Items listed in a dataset
******

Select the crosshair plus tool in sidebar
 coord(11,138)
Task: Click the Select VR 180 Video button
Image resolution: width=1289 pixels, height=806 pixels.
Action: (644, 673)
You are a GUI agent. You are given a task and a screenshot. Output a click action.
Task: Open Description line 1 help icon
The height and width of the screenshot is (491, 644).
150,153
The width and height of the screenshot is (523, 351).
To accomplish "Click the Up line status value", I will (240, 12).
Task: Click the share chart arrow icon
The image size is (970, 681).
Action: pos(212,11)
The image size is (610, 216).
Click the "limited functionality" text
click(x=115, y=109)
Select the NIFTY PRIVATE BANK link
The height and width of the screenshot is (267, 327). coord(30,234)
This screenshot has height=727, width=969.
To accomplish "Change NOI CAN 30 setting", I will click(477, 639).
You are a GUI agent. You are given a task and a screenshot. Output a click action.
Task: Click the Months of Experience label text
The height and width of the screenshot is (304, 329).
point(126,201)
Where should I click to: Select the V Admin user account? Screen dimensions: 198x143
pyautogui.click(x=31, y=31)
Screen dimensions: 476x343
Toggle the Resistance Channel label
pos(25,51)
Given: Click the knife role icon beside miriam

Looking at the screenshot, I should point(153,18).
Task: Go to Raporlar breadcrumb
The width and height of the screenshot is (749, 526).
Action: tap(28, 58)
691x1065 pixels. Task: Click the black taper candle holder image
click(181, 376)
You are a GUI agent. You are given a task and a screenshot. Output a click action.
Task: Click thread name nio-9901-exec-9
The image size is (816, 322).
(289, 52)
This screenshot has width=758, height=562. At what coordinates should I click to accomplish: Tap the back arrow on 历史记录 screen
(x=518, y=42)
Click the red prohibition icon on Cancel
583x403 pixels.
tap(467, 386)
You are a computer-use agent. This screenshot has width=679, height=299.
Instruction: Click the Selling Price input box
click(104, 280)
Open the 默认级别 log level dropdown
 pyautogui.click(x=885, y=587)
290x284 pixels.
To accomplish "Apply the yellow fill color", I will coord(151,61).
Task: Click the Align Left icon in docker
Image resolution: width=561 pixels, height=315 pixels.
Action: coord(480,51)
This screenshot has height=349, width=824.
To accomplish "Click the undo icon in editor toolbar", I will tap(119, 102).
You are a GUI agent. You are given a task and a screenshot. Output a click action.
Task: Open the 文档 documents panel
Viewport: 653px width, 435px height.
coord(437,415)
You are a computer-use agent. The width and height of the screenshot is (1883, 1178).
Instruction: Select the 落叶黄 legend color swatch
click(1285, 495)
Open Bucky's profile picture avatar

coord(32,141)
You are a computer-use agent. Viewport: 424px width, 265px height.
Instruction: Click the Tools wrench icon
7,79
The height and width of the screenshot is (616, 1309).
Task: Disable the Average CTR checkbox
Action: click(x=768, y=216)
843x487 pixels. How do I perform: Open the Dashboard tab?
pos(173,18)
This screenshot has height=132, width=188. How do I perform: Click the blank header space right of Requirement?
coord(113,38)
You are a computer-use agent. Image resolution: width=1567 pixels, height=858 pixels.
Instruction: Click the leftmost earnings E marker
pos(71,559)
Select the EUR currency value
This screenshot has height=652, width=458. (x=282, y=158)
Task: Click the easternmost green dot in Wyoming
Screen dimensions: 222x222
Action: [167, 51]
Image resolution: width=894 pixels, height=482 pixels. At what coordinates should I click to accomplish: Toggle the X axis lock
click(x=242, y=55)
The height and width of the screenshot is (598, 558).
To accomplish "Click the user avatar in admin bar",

******

_WORK TO COMPLETE_
Starting with the first line of the entries, transcribe every line up to and including the one with "Task: Open Description line 1 help icon".

_ANSWER BELOW_
Select the crosshair plus tool in sidebar
 coord(11,138)
Task: Click the Select VR 180 Video button
Image resolution: width=1289 pixels, height=806 pixels.
Action: (644, 673)
You are a GUI agent. You are given a task and a screenshot. Output a click action.
Task: Open Description line 1 help icon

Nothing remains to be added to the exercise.